Jay’s right. The vase—Ming vase or not—was an accident. I would never blame it on Sonia, but the Marquets don’t necessarily have to find out about the party. It’s not like the Marquets ever have to know that Olivia was overcome by a sudden and out-of-character wild streak and knocked it over as she was being seduced by some older dude who’s not her boyfriend. I could pretend I knocked it over trying to get a better look at it during a quiet weekend night at home.
No one would blame you if you were forced to tell a little white lie . . .
Tears pricking my eyes, I look at Jay. He’s so sweet, so chill. I wonder if he does like me; if what Zack was hinting at was true. Will there ever be a point this year where I could get beyond all the things on my mind and explore whether or not I like him back?

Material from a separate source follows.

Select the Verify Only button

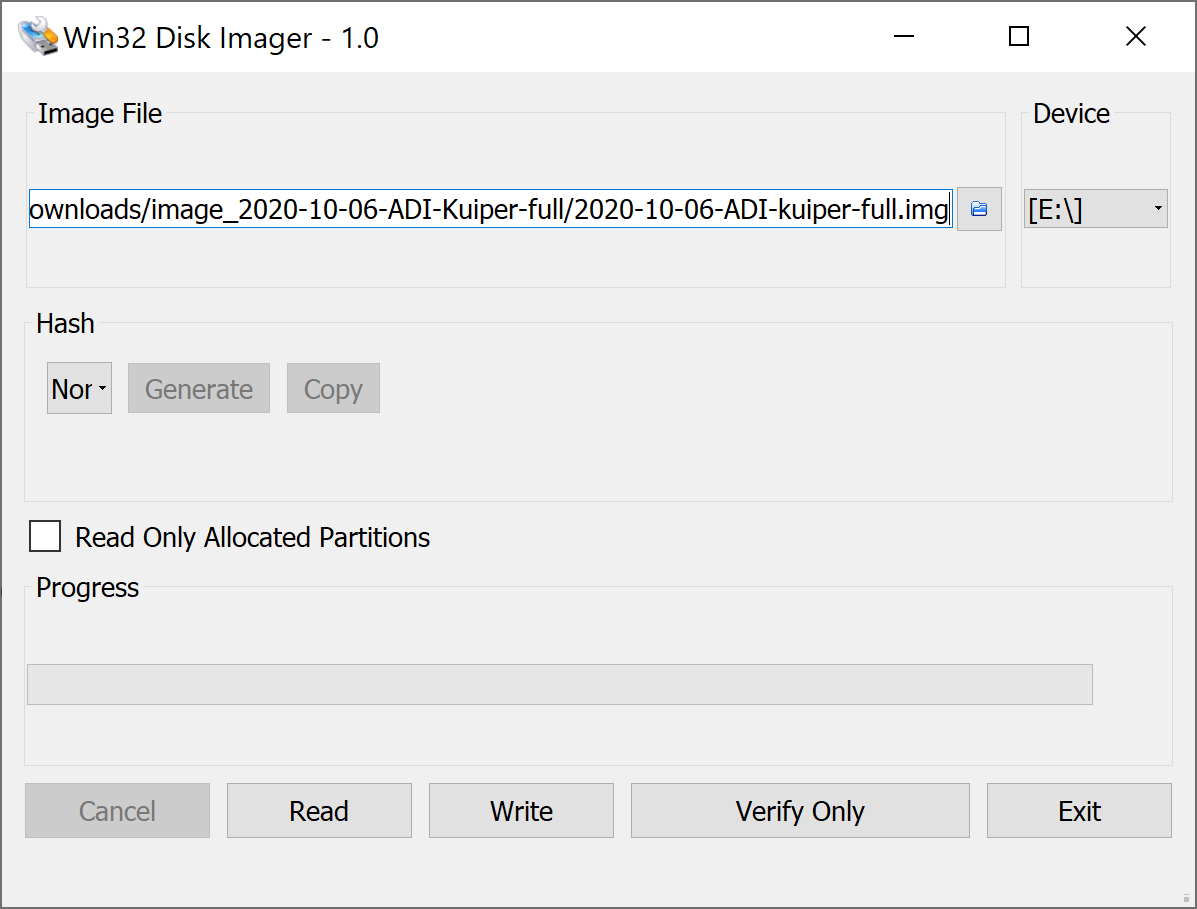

I imagine him taking me on a date, maybe coming over here to work on the Louvre project instead of meeting at the library at the Lycée. In my mind we’re walking down the Boulevard de Courcelles with the leaves on the trees turning orange and red and yellow; we’re passing the Parc Monceau as the schoolkids in plaid uniforms climb all over the statues. I’d have my periwinkle hat on, the one that my mom knitted for me last winter from wool she’d shorn and spun herself. Jay would be wearing his North Face beanie, and we’d both be wearing our Converse sneakers. About the same height, with his dark coloring and my pale skin and hair, we’d make a cute couple. In my fantasy of us, I’d ask him questions about growing up in Guatemala before he moved to the U.S. in kindergarten, and I could tell him all about my parents, and Annabel, and how everything got so messed up. And he wouldn’t scorn me, or want nothing to do with me.